El instituto era muy nuevo, funcionaba desde 2 ó 3 años antes, y aquel curso habían llegado jóvenes procedentes de todas partes de la provincia. Se inscribían en él por la fama que tenía, que era un hervidero de ideas, un instituto de izquierdas, radical, y todas las fuerzas políticas querían tener su representación. Desde Bandera Roja a las Plataformas anticapitalistas, pasando por grupos anarquistas ligados a la CNT, maoistas y troskistas, marxistas leninistas, en fin, montones de siglas que se me han olvidado.
Yo era una joven inocente que se creía muy revolucionaria porque en el pueblo pertenecía a un grupo cristiano de ideas izquierdistas. En el pueblo no se podía organizar nada ajeno a la iglesia, los curas lo controlaban todo, pero a mi me parecía que era bastante rebelde por cantar en las misas canciones comprometidas acompañadas de guitarra en un coro de jóvenes cristianos, y por leer las cartas de San Pablo a los corintios. ¡San Pablo, el más misógino de los santos de la iglesia, y eso que la competencia es dura!.

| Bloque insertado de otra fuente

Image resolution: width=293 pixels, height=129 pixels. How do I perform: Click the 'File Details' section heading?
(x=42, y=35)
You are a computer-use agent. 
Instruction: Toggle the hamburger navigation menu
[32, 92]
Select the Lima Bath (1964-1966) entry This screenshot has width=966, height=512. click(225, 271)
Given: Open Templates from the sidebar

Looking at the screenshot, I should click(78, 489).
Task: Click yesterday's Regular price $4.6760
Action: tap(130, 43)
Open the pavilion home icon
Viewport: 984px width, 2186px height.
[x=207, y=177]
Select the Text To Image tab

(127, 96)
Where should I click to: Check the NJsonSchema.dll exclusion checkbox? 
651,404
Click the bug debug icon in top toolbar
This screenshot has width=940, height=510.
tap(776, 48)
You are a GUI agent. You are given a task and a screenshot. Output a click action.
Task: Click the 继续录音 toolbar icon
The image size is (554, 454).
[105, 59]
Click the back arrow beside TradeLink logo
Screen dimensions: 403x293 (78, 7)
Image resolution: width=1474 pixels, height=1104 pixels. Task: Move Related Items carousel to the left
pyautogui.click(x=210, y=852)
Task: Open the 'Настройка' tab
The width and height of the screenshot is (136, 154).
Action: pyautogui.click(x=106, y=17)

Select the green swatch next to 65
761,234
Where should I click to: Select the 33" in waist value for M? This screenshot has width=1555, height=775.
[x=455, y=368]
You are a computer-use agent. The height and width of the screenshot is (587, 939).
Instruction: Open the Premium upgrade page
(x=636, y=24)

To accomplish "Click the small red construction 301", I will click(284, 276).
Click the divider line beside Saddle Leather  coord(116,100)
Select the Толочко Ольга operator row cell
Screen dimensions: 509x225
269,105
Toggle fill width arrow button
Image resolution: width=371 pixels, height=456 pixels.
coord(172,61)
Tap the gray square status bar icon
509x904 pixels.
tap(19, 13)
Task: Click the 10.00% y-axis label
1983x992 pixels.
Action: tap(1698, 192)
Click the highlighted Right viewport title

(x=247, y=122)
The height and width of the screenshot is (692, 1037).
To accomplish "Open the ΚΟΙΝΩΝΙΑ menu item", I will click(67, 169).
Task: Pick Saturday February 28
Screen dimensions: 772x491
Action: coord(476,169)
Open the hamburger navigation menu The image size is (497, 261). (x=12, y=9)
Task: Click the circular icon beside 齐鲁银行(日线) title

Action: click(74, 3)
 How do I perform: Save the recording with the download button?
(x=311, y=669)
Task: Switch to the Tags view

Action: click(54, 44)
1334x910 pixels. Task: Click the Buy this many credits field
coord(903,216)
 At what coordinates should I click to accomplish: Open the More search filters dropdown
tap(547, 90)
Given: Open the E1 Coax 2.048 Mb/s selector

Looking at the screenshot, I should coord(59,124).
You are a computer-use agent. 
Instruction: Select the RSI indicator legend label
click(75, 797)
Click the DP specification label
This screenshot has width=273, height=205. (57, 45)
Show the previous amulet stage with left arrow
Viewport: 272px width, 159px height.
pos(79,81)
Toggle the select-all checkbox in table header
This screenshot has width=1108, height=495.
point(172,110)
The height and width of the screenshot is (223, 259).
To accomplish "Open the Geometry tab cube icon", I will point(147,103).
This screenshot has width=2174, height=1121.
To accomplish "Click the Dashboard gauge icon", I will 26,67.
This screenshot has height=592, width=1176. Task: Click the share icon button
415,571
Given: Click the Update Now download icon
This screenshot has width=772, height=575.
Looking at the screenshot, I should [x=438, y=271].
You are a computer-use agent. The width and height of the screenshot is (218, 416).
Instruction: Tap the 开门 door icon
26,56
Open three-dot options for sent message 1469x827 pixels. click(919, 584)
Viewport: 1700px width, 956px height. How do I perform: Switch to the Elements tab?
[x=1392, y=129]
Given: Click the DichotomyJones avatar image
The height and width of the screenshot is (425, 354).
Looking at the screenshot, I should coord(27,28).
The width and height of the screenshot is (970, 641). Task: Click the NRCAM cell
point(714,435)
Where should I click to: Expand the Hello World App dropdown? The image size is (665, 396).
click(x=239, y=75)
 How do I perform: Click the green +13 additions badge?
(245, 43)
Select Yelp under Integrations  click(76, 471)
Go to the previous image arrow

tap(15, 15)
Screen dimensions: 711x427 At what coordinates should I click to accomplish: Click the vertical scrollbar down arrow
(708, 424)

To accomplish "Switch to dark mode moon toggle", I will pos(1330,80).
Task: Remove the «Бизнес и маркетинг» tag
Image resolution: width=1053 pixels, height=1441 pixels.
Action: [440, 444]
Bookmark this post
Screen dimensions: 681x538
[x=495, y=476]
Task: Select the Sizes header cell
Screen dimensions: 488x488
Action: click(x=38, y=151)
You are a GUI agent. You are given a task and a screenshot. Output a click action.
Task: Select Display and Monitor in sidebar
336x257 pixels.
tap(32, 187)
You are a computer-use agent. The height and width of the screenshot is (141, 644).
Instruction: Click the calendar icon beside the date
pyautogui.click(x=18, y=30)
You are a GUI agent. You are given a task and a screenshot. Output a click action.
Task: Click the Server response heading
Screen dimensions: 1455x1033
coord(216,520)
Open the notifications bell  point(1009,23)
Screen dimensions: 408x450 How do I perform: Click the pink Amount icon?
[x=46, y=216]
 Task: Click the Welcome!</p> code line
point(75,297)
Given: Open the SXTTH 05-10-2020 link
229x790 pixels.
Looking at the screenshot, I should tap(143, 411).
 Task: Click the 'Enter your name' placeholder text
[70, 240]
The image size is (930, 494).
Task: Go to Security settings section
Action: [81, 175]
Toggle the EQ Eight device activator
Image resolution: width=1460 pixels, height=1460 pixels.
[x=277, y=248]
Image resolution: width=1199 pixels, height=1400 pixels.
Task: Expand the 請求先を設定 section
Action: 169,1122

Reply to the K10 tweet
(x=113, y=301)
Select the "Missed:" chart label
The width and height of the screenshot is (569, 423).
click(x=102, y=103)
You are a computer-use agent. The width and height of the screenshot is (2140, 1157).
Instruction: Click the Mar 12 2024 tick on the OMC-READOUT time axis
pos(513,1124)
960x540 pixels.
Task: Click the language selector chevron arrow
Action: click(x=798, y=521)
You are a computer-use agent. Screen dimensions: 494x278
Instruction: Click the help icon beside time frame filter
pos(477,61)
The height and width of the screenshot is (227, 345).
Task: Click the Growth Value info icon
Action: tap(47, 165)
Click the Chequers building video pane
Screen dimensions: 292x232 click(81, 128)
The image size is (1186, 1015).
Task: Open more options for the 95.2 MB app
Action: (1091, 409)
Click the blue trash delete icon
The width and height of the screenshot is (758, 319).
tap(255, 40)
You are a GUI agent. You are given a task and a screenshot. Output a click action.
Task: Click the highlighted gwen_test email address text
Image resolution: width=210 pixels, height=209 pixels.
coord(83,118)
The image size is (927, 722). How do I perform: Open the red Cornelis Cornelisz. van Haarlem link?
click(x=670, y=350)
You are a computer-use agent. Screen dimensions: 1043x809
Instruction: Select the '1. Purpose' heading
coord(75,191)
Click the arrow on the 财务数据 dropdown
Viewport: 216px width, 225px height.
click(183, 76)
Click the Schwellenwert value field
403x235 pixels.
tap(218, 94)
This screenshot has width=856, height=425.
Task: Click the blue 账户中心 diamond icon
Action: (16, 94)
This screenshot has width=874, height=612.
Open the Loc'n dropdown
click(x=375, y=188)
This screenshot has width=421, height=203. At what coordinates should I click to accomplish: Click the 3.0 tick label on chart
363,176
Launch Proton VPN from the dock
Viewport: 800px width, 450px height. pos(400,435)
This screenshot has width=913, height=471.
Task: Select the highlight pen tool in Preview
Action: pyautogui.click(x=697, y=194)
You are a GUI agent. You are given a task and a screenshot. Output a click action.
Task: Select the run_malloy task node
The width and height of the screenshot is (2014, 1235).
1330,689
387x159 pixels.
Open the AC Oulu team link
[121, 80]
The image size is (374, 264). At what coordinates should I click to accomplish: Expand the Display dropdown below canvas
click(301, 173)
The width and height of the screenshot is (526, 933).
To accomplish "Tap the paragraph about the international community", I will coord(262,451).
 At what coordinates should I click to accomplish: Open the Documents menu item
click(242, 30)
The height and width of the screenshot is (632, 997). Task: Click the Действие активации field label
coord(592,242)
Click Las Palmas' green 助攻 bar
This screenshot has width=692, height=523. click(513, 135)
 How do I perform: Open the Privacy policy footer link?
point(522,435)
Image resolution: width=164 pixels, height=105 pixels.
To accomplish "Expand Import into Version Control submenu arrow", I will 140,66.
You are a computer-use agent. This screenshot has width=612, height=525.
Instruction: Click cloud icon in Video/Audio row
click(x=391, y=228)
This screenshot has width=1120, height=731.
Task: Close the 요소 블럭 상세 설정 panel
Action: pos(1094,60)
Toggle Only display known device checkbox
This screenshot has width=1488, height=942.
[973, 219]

Pronto llamé la atención de varias personas que querían proselitizarme, lo hacían con mucho arte, de manera que yo casi no me daba cuenta. En realidad era gente con la que me llevaba bien, tenían inquietudes y les gustaba filosofar sobre la vida. A mi también me gustaba filosofar, y en cuanto cogí confianza empecé a hablarles de Mounier y el personalismo, ideología que por entonces me tenía fascinada. Si les hubiera hablado de la vida del cangrejo de mar no me habrían mirado con tanta sorpresa, ellos conocían a Marx, Lenin, Stalin, Trotsky, Mao, Bakunin y el Che, pero ¿Emmanuel Mounier?. ¿Quién era ese personaje?. Celebridades francesas sólo conocían a Prudhome, y era un anarquista de viejas épocas.
Mi adoración por el personalismo fue una enfermedad que se me curó con el tiempo. Tuvo mucho que ver mi paso por el instituto de Cornellá y la influencia de mis nuevos amigos, pero también mi desengaño con la iglesia y la representación eclesiástica. Son experiencias que contaré en otro momento, vivencias que me llevaron a dejar de creer en lo divino y volverme agnóstica. Y a dejar de admirar a Emmanuel Mounier.
Lo que aprendí en el instituto de Cornellá, lo que aprendimos toda esa generación, nos ha marcado para toda la vida. Somos un tipo de gente preocupada por los problemas sociales y por mejorar el mundo, pero a nivel académico somos un desastre, ni el President Montilla, ni la mayoría de los alcaldes de la zona, ni yo, llegamos a acabar una carrera, no tenemos ningún título. O al menos ningún título de esos que regalan en las universidades.